Could an earthquake like yesterday's 8.9 in Japan happen in Los Angeles?
The short answer is no. But we could come close.
We talked to USC's Jean-Pierre Bardet, a professor of civil engineering and a big-time quake expert, today. Here's what he says:
-L.A. probably won't ever be in for an 8.9 like Japan saw because we don't have a subduction zone nearby “where plates meet face to face and one goes up one goes down,” which was the case in Japan. Our scariest fault is the San Andreas, which is a “strike slip” situation where one plate goes north and the other goes south. That kind of situation doesn't seem likely to produce an 8.9, but …

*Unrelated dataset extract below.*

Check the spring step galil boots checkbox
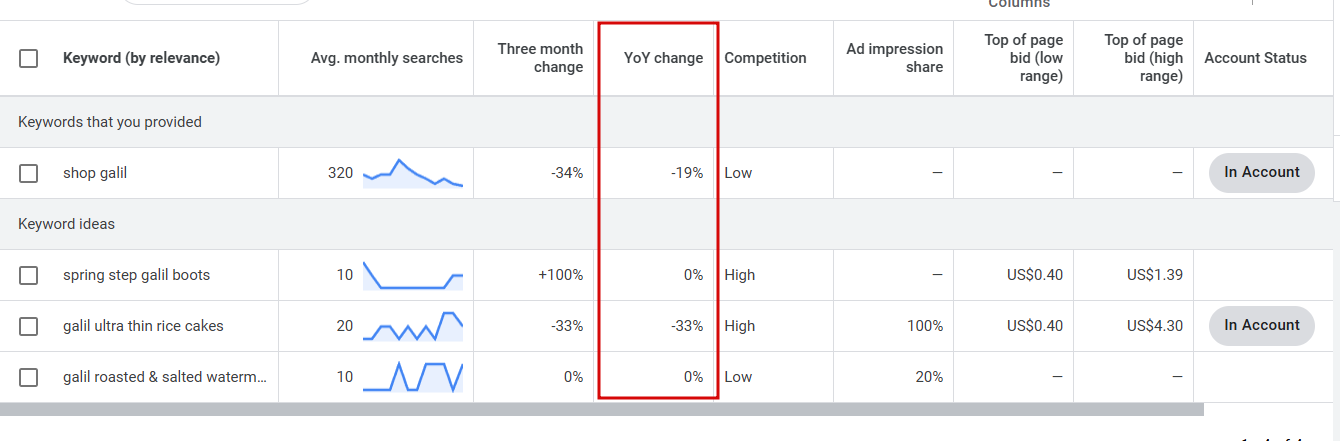 (29, 275)
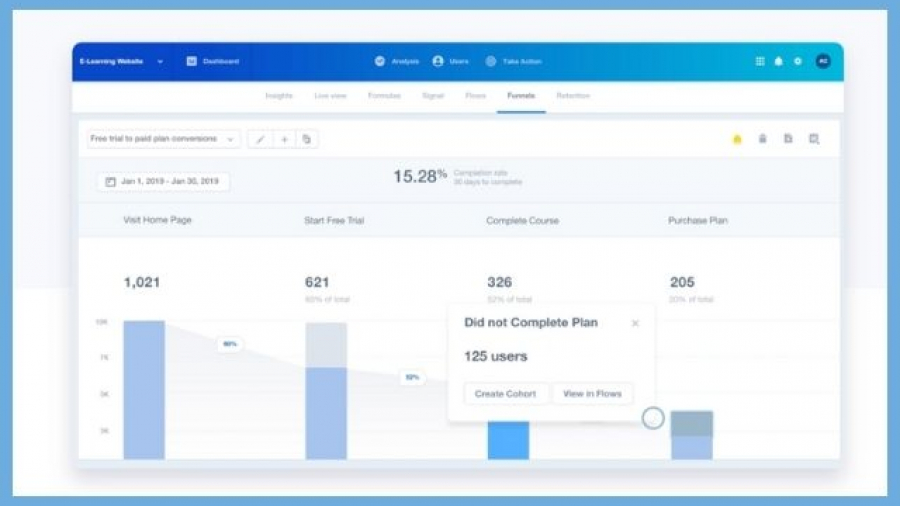Open the Jan 1 - Jan 30, 2019 date picker
Image resolution: width=900 pixels, height=506 pixels.
point(163,182)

-L.A. could see a big one north of 8, Bardet says, if the San Andreas got multiple ruptures over a wide area at the same time, which is possible.

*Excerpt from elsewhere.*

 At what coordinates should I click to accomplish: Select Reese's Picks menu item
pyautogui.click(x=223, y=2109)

-Could we see a resulting tsunami like the one that devastated Japan. Not likely, but possible. Here's the deal:
While we don't have an offshore subduction zone like Japan's, a big one on the San Andreas fault (which runs east of Los Angeles) could cause submarine landslides that could trigger good sized surges.
-Will the Japan quake trigger shakers here? Nobody knows. Bardet says Japan's temblor moved a plate 8 feet toward us.
“When you have big quakes like that they do effect the global equilibrium the global balance,” he said. “Will they effect us California? I don't know.”
The good news is that we will learn a lot from such a large (top 5 in modern history) quake happening in a developed nation with lots of data being recorded.
“This is the quake that will produce the largest amount of data” to date, Bardet says. “We have an opportunity to draw lessons to make L.A. a safer city.”